- **BRANO**:
======

Eventi e Società
Due rassegne inaugureranno il nuovo anno della Galleria Arianna Sartori di Mantova
In mostra Edda Caselli e Domenico Difilippo
pubblicato il 2 gennaio 2018 alle ore 18:19
immagine
Un'opera della pittrice Edda Caselli

MANTOVA – Due grandi mostre inaugureranno il nuovo anno nella sede della Galleria Arianna Sartori di Mantova. Protagonisti saranno la pittrice Edda Caselli e il disegnatore e scultore Domenico Difilippo. Il primo vernissage si terrà Giovedì 11 Gennaio a partire dalle ore 17.00 e avrà al proprio centro l'esposizione intitolata “Creature di pietra” con una raccolta di disegni e pittosculture realizzati da Edda Caselli. Il secondo evento, che si inaugurerà ufficialmente Sabato 13 Gennaio, sarà interamente incentrato sulle opere realizzate dall'artista Domenico Difilippo e si intitolerà “Dall'Astrattismo magico alle Pagine e Memorie di un Racconto Intimo”. L'inaugurazione avrà luogo a partire dalle ore 17.30.

Edda Caselli, nasce nel 1961 a Pavullo nel Frignano (MO). Incontra il disegno e la pittura alle scuole superiori, da allora li pratica con grande passione. I materiali più usati sono stati la carta, la tela e il legno, ma soprattutto ha utilizzato il vetro, che ha inciso e dipinto per trent’anni creando vetrate artistiche, a volte di grandi dimensioni. Dal Marzo 2015 ha iniziato a dipingere su pietra, raffigurando di volta in volta l’ispirazione derivante da una meditazione, da un momento introspettivo, da un’esperienza personale o da un sogno particolarmente lucido.

======

- **USA LE INFORMAZIONI**:
[1] Rispondi in base all'articolo sulle due mostre della Galleria Sartori:
(a) A che ora comincia il vernissage di Giovedì 11 Gennaio?
(b) Come si intitola la mostra dedicata a Domenico Difilippo?
(c) Da quando Edda Caselli dipinge su pietra?
[2] Scrivi un breve paragrafo che prosegua l'articolo sulle due mostre della Galleria Sartori dopo la sua ultima frase.
Per rispondere non serve l'elenco.

======

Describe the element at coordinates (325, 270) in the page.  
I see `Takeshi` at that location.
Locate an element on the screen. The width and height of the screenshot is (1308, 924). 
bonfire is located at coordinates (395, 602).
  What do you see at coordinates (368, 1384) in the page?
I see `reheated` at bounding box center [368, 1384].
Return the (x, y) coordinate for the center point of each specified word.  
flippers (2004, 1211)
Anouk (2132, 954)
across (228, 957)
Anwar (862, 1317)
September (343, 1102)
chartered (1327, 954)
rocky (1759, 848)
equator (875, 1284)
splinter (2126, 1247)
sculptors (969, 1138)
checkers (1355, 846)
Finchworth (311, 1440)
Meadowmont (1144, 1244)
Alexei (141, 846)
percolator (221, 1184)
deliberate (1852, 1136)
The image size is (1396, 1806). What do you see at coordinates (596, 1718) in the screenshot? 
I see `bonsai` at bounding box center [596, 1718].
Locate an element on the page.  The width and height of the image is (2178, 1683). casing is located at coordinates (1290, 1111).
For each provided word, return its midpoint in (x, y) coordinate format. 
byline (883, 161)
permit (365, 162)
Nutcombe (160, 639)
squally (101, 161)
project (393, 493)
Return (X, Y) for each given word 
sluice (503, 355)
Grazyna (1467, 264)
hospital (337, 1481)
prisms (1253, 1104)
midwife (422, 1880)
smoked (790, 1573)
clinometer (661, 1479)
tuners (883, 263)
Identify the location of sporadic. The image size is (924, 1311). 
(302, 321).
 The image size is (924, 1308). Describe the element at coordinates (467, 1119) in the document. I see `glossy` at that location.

======

- **LE SOLUZIONI**:
[1]
(a) Alle ore 17.00.
(b) "Dall'Astrattismo magico alle Pagine e Memorie di un Racconto Intimo".
(c) Dal Marzo 2015.

[2]
Il Maestro Domenico Difilippo è caposcuola e fondatore della corrente artistica “Astrattismo Magico”, lanciato con apposito manifesto e mostra personale in Germania, a Brema il 10 maggio del 1991. La stessa mostra, dopo la sede tedesca è stata riproposta in anteprima per l’Italia a Palazzo dei Diamanti di Ferrara. Mentre l’attuale personale alla Galleria d’Arte & Object Design, presenterà opere inedite recenti di piccolo formato, ma intensamente intrise di grande forza espressiva, come fossero pagine di un diario interiore dal titolo: “Pagine e Memorie di un Racconto Intimo” realizzate tra il 2015 e 2016. (M.B.)